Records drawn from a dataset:
*** Block opens ***

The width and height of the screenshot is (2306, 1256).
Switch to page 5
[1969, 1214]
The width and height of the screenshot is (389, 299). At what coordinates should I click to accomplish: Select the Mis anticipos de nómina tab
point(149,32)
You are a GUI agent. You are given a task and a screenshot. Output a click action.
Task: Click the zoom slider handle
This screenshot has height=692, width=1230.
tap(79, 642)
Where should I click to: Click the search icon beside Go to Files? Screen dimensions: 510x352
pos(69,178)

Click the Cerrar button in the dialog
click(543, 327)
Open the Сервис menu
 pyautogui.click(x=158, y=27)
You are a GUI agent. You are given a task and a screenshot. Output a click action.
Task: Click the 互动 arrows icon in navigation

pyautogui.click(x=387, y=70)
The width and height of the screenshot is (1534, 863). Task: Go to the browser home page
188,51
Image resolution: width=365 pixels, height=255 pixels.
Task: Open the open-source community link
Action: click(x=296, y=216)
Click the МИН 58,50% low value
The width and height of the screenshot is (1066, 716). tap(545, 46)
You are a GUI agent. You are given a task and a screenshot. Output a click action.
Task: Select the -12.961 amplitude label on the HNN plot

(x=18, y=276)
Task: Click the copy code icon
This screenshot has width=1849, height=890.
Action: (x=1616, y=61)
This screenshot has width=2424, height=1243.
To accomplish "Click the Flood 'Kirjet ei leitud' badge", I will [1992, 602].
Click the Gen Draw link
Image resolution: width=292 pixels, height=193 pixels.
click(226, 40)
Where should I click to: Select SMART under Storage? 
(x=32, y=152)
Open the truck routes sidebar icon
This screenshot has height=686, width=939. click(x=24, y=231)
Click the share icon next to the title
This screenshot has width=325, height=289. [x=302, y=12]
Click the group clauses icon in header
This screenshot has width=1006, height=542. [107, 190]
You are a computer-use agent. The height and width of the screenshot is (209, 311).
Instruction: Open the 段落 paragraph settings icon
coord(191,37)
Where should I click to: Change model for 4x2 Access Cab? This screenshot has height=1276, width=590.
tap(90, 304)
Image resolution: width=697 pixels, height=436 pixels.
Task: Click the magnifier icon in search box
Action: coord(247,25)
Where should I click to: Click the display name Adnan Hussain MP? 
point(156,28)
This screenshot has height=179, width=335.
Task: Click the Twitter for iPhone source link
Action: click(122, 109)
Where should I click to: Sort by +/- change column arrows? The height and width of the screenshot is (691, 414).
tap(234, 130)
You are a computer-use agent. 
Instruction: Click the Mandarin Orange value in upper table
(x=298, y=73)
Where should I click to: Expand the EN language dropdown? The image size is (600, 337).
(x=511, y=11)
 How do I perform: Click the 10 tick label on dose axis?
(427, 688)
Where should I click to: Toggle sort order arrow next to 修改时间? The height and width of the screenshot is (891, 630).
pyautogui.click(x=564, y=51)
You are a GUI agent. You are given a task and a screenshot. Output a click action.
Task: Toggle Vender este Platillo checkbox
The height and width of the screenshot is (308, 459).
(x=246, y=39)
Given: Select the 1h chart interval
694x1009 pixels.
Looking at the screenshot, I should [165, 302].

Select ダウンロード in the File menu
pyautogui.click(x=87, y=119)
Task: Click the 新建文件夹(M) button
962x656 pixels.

*** Block closes ***

• WHAT TO DO
Lines with the word "computer" in them are the answer; report each one from the data.

• OUTPUT OF THE EXERCISE
You are a computer-use agent. The height and width of the screenshot is (209, 311).
You are a computer-use agent. 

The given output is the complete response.